◆ **The problem**: How many lines in the data hold the string "computer"? State the number alone.

◆ **Supplied material**:
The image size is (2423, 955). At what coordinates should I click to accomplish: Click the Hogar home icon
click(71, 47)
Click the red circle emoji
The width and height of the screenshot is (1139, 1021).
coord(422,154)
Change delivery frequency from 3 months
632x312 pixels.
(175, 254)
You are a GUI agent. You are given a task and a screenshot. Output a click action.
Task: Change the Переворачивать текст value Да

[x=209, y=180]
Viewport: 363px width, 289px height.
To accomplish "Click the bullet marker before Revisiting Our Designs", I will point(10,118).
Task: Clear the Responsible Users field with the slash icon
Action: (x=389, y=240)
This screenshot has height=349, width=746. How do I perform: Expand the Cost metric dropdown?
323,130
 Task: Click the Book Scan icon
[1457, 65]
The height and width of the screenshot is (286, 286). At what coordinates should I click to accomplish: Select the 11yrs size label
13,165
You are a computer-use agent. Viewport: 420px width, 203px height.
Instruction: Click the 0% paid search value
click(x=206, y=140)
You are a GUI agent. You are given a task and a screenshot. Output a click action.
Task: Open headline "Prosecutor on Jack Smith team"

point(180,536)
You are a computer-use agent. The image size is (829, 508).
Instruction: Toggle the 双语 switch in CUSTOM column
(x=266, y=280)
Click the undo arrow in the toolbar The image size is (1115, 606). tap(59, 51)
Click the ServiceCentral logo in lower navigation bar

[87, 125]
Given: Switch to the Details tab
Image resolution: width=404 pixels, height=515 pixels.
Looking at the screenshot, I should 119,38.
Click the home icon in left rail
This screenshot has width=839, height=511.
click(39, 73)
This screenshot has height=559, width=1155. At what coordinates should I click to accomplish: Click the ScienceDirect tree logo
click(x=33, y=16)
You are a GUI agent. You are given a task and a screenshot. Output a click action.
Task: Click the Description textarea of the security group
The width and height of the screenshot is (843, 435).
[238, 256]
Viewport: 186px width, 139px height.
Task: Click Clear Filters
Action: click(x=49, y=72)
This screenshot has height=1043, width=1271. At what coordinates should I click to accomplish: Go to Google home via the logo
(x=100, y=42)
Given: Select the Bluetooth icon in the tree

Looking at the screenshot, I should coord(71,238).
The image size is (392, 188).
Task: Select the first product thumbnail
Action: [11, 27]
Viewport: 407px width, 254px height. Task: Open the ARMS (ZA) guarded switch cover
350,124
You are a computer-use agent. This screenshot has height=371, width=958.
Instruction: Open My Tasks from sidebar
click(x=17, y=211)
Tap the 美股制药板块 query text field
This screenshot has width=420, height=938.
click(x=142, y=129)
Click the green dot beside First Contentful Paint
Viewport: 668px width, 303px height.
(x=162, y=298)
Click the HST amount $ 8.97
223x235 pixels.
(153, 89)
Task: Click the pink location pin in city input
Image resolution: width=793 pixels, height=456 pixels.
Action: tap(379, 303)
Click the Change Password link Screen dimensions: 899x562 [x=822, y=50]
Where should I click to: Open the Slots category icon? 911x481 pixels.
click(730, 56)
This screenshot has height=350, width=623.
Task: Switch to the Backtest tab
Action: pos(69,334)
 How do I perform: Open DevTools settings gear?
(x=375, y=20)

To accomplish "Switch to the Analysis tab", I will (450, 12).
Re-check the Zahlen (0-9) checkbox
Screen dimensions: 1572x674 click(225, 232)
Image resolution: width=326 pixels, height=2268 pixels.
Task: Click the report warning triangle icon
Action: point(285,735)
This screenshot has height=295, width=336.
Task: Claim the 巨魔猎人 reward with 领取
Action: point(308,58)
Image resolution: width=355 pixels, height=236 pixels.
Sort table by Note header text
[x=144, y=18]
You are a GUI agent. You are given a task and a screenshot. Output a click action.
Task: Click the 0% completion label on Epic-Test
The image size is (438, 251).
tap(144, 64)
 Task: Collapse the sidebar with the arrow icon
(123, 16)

◆ **Answer for the task**: 3